Question

apply

1. determine the value(s) of k so that the binomial is a factor of the polynomial.

a) x² - x + k, x - 2
b) x² - 6x - 7, x + k
c) x³ + 4x² + x + k, x + 2
d) x² + kx - 16, x - 2

Explanation:

Step1: Use the factor - theorem

If \(x - a\) is a factor of a polynomial \(P(x)\), then \(P(a)=0\).

a)

For the polynomial \(P(x)=x^{2}-x + k\) and the factor \(x - 2\), let \(x = 2\). Then \(P(2)=2^{2}-2 + k=0\).
\[

$$\begin{align*} 4-2 + k&=0\\ 2 + k&=0\\ k&=- 2 \end{align*}$$

\]

b)

For the polynomial \(P(x)=x^{2}-6x - 7\) and the factor \(x + k\) (i.e., \(x-(-k)\)), let \(x=-k\).

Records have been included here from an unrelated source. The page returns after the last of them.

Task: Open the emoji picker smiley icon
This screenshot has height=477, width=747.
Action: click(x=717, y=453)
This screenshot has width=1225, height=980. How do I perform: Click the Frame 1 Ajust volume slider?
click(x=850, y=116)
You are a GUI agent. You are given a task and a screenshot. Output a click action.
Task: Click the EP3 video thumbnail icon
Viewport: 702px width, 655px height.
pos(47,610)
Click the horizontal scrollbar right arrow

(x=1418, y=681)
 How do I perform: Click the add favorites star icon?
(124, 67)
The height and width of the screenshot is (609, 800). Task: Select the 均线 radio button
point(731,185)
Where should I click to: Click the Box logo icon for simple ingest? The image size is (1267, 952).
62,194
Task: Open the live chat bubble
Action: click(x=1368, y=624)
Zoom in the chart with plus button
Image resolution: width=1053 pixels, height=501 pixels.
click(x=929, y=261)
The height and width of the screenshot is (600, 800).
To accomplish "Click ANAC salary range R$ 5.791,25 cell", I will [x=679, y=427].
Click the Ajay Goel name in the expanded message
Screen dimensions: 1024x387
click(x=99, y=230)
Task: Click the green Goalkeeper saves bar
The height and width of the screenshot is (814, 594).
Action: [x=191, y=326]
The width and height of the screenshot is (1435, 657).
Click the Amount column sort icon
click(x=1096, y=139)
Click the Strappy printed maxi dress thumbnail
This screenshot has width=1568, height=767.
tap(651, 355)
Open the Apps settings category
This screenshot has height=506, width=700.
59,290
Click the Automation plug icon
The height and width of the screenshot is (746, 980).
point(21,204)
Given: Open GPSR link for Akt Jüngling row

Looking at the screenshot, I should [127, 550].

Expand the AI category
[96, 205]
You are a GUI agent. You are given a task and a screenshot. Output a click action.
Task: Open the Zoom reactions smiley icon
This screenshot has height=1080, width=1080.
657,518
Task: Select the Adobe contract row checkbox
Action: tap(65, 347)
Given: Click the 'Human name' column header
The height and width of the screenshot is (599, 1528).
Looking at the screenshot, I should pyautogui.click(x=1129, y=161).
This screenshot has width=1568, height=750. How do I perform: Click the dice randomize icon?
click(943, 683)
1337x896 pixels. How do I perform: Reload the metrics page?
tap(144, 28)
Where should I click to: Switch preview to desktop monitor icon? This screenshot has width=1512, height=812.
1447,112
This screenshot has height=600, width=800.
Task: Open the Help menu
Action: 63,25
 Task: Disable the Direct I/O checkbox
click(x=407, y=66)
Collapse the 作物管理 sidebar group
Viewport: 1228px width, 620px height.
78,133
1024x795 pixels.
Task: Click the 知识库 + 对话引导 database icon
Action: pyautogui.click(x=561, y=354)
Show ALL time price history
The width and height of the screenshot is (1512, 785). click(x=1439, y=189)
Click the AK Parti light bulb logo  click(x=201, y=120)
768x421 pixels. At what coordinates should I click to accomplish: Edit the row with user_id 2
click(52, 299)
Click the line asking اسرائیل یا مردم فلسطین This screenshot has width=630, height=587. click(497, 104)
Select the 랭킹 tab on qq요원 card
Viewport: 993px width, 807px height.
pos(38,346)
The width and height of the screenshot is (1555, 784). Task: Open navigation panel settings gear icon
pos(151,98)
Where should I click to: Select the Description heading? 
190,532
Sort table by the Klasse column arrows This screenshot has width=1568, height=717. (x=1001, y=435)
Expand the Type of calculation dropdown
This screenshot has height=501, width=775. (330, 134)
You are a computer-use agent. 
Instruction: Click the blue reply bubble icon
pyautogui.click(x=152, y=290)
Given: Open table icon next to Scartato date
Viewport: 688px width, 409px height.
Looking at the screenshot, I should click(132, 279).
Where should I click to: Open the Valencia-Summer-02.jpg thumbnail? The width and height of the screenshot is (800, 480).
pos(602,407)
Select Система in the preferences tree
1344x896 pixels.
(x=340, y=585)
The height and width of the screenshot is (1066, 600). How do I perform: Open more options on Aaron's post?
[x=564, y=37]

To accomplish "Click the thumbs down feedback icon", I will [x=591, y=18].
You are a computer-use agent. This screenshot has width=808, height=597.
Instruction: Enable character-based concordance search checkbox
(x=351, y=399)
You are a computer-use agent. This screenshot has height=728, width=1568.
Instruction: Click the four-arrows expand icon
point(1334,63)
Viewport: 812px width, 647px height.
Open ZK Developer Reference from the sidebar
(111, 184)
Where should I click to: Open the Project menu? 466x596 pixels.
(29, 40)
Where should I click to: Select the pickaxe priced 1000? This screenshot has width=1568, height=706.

Then \(P(-k)=(-k)^{2}-6(-k)-7 = 0\), which simplifies to \(k^{2}+6k - 7=0\).
Factor the quadratic equation: \((k + 7)(k - 1)=0\).
So \(k=-7\) or \(k = 1\).

c)

For the polynomial \(P(x)=x^{3}+4x^{2}+x + k\) and the factor \(x + 2\) (i.e., \(x-(-2)\)), let \(x=-2\). Then \(P(-2)=(-2)^{3}+4(-2)^{2}+(-2)+k=0\).
\[

$$\begin{align*} -8 + 16-2 + k&=0\\ 6 + k&=0\\ k&=-6 \end{align*}$$

\]

d)

For the polynomial \(P(x)=x^{2}+kx - 16\) and the factor \(x - 2\), let \(x = 2\). Then \(P(2)=2^{2}+2k-16=0\).
\[

$$\begin{align*} 4+2k-16&=0\\ 2k-12&=0\\ 2k&=12\\ k&=6 \end{align*}$$

\]

Answer:

a) \(k=-2\)
b) \(k=-7\) or \(k = 1\)
c) \(k=-6\)
d) \(k = 6\)